[TASK TO CARRY OUT] Copy the entries again, starting at the top and stopping after the line that contains "Action: pos(851,704)", with "comment thread" changed to "discussion thread" and everything else left as it is.
-------
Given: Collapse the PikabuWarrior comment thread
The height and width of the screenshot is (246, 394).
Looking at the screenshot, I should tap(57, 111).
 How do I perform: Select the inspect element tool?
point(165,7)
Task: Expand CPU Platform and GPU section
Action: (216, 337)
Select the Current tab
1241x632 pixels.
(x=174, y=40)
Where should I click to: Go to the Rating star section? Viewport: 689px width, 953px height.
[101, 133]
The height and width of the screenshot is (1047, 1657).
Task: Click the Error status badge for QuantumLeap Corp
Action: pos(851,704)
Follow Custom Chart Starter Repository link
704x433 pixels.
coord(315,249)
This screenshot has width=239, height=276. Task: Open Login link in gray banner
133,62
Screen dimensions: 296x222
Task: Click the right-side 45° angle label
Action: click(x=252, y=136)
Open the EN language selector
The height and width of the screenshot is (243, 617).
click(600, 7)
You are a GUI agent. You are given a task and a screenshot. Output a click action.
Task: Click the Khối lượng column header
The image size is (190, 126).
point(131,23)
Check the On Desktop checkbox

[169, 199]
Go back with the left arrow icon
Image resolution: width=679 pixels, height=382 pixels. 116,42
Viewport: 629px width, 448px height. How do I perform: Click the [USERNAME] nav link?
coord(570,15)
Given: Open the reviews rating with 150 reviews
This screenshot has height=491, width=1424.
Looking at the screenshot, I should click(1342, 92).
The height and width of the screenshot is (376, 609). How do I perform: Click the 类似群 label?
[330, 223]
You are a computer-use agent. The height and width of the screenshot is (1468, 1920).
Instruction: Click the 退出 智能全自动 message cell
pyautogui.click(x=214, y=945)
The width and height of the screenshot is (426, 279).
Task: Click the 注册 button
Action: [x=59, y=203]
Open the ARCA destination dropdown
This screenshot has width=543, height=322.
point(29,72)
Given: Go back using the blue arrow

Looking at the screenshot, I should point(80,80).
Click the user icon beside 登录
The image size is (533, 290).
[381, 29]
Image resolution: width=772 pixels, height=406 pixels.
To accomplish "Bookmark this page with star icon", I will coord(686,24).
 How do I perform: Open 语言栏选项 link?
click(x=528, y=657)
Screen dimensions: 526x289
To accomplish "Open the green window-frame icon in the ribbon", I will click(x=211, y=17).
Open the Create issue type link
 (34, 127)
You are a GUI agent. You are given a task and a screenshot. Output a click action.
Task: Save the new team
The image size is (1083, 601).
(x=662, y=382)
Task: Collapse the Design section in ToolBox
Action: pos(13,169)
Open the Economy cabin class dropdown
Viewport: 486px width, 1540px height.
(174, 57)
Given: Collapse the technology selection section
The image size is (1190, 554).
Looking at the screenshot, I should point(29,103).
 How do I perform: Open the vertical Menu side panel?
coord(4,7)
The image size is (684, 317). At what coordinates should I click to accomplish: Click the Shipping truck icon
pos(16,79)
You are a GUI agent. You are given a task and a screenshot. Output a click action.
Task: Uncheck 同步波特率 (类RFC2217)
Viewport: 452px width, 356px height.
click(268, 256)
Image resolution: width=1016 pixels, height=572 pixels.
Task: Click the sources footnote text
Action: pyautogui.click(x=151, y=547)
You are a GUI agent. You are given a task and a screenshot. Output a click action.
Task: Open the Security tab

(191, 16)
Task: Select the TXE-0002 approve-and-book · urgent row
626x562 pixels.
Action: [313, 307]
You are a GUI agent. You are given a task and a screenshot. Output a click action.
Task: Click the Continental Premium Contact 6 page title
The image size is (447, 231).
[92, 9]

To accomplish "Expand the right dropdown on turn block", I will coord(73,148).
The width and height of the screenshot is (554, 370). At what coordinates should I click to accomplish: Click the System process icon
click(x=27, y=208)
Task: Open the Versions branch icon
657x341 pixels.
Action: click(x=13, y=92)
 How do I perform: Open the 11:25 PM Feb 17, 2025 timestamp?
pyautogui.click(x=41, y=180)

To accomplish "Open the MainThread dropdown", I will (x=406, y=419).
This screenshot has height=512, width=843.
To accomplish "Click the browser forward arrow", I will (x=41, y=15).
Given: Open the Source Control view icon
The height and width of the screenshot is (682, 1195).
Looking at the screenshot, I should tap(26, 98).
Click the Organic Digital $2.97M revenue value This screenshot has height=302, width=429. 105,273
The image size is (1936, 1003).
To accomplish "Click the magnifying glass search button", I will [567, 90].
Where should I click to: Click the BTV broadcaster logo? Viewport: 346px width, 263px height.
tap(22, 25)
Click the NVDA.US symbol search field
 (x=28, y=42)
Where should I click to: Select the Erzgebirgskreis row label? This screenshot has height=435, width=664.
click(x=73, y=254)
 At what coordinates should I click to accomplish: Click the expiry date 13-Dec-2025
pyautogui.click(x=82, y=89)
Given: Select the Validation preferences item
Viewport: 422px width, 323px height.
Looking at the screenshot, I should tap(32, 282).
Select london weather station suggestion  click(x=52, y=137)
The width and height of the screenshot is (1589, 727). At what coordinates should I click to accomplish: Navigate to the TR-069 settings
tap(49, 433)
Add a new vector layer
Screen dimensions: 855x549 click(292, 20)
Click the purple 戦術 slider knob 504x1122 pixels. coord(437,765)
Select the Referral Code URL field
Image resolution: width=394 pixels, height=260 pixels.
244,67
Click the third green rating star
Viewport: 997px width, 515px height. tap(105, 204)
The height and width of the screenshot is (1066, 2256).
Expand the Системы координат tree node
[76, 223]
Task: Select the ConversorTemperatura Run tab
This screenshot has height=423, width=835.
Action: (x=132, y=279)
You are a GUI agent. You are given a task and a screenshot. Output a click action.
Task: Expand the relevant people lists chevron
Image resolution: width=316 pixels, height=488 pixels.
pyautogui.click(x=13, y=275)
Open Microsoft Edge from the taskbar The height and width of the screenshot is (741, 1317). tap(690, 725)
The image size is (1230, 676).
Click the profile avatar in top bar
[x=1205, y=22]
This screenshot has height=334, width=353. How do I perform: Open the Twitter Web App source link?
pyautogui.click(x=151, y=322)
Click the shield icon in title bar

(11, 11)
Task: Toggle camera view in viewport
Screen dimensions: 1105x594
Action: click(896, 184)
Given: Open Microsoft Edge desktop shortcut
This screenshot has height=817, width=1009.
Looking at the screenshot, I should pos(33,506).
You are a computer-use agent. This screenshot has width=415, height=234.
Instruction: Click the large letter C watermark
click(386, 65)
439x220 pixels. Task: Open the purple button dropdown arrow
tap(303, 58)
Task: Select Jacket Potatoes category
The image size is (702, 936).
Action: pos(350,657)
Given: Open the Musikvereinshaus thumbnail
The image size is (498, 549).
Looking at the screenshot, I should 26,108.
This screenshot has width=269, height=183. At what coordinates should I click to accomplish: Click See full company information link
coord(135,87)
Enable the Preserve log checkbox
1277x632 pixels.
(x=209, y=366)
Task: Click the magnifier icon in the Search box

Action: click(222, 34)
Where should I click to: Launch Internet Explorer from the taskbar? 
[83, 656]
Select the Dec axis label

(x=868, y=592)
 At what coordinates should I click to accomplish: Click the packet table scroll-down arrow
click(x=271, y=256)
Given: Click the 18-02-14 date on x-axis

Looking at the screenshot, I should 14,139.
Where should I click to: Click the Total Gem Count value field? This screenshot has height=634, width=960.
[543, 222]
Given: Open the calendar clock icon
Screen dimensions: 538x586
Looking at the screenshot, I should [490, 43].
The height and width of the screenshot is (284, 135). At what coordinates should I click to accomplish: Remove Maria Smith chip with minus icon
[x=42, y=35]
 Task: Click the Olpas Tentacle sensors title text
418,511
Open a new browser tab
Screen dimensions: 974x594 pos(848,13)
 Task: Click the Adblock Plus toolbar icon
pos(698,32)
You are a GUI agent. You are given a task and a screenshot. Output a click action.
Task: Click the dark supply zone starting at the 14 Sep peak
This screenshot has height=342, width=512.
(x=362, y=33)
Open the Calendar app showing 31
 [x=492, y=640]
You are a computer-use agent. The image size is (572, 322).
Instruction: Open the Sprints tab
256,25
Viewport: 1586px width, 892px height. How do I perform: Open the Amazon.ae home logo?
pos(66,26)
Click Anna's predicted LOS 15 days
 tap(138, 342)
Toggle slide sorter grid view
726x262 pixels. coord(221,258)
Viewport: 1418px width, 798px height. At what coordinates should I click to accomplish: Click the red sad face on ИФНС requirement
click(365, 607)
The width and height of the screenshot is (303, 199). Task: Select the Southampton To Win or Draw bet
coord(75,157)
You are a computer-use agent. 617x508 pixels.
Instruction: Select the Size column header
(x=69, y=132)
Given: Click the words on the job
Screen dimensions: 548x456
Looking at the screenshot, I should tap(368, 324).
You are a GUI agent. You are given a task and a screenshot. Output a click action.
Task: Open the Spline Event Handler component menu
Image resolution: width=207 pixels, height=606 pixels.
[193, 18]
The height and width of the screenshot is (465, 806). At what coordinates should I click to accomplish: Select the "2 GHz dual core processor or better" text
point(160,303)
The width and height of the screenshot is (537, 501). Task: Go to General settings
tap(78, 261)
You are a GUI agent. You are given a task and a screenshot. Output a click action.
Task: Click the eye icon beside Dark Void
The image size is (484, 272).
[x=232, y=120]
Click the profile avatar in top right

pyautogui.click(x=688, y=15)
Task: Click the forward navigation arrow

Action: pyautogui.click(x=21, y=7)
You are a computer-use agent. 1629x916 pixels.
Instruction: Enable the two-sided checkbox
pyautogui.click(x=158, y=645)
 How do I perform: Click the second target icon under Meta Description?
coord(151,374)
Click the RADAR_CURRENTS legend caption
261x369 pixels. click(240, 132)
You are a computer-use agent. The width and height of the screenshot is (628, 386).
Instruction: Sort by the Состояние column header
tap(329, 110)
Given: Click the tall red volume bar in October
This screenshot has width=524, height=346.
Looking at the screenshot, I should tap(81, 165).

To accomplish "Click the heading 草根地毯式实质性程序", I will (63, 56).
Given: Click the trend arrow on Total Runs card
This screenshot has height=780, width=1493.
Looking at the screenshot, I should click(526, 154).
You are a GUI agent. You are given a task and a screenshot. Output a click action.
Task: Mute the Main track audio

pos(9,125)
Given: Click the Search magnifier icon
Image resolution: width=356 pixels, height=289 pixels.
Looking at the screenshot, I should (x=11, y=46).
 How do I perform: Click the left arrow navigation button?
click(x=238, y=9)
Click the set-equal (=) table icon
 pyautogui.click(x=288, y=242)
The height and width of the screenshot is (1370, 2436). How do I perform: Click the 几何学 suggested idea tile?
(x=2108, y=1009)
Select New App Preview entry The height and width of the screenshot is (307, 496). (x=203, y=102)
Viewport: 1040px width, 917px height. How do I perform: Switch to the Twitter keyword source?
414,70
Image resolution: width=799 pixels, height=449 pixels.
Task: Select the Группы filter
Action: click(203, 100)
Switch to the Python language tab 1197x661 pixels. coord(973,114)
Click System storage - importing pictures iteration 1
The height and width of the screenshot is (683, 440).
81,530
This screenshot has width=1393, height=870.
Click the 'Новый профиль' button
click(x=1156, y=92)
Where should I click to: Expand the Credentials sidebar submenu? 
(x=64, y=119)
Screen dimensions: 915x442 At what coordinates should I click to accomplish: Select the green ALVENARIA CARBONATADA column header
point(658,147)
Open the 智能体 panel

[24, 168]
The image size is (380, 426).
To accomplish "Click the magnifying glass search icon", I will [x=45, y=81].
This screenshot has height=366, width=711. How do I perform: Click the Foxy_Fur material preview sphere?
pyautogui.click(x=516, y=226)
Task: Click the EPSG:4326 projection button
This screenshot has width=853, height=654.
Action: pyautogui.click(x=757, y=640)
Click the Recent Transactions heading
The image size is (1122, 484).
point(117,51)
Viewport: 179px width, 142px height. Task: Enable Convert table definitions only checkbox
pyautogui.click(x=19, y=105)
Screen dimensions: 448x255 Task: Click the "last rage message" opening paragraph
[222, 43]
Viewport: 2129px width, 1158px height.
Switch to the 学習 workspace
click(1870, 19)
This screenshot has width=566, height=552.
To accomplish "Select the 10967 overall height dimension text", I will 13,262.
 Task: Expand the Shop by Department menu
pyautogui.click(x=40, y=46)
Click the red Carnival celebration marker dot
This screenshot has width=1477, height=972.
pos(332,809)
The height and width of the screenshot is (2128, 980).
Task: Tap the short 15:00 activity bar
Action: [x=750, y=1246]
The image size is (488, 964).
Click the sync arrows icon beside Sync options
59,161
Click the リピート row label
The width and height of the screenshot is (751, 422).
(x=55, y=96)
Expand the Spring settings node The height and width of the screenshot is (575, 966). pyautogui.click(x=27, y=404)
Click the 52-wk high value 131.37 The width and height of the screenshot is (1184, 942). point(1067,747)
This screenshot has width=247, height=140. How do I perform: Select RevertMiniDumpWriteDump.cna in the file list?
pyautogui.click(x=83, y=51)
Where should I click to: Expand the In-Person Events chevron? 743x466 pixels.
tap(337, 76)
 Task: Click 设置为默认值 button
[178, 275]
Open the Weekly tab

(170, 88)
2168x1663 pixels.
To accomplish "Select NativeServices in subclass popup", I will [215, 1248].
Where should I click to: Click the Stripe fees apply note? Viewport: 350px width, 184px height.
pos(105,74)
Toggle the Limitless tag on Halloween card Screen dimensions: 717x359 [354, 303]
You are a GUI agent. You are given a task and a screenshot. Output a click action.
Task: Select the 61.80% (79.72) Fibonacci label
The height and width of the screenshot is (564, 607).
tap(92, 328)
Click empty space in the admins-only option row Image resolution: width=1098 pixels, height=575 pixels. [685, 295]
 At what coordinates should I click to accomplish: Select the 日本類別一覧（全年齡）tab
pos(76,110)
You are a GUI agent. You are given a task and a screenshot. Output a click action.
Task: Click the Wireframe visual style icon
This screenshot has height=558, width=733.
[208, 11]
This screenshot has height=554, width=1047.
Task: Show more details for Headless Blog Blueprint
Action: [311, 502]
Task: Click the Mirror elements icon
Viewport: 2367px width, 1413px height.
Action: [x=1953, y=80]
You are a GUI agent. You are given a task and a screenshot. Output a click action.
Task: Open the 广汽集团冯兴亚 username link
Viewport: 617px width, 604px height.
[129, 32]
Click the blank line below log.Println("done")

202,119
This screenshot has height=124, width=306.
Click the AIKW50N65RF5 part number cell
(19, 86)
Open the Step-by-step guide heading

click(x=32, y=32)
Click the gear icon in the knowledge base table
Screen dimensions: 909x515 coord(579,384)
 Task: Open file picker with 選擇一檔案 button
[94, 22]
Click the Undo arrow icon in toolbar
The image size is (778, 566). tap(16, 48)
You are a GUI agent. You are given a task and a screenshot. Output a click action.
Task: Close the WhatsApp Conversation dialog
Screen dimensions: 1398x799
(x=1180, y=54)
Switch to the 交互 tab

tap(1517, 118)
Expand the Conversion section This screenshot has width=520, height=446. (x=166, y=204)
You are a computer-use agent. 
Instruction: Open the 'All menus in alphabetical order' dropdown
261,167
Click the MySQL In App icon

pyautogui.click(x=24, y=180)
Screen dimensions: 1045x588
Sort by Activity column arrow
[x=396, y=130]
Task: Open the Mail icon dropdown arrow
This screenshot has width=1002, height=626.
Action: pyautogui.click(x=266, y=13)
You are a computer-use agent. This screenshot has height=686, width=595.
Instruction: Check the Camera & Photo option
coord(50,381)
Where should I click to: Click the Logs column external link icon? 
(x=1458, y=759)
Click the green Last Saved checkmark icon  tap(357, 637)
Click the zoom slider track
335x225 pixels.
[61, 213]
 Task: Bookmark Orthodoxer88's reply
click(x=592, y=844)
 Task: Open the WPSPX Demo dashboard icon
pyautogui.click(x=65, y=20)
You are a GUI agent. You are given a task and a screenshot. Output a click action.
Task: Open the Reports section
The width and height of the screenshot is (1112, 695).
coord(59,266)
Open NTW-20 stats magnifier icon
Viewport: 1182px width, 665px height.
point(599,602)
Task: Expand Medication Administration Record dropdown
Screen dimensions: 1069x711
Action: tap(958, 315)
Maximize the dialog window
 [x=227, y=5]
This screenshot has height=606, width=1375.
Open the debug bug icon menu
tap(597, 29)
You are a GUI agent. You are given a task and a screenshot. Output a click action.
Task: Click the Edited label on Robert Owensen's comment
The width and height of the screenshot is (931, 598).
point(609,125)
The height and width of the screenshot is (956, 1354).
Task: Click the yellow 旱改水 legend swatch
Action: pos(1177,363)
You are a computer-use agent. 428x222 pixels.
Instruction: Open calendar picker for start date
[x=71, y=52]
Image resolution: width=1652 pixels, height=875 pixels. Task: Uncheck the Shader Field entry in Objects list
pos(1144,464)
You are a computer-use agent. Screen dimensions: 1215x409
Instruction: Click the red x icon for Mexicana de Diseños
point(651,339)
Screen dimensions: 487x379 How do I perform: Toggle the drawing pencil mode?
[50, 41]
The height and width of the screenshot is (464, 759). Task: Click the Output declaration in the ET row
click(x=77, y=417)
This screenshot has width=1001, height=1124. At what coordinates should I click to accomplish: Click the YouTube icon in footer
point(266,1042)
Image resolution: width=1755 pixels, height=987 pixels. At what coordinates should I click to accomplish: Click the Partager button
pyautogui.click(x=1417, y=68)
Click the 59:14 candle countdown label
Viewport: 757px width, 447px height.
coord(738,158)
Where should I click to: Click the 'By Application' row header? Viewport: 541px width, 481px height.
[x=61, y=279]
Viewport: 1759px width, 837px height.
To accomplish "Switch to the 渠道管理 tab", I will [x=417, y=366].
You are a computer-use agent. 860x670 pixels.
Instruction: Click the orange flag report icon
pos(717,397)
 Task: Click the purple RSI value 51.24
-------
[ANSWER BELOW]
Given: Collapse the PikabuWarrior discussion thread
The height and width of the screenshot is (246, 394).
Looking at the screenshot, I should tap(57, 111).
 How do I perform: Select the inspect element tool?
point(165,7)
Task: Expand CPU Platform and GPU section
Action: (216, 337)
Select the Current tab
1241x632 pixels.
(x=174, y=40)
Where should I click to: Go to the Rating star section? Viewport: 689px width, 953px height.
[101, 133]
The height and width of the screenshot is (1047, 1657).
Task: Click the Error status badge for QuantumLeap Corp
Action: pos(851,704)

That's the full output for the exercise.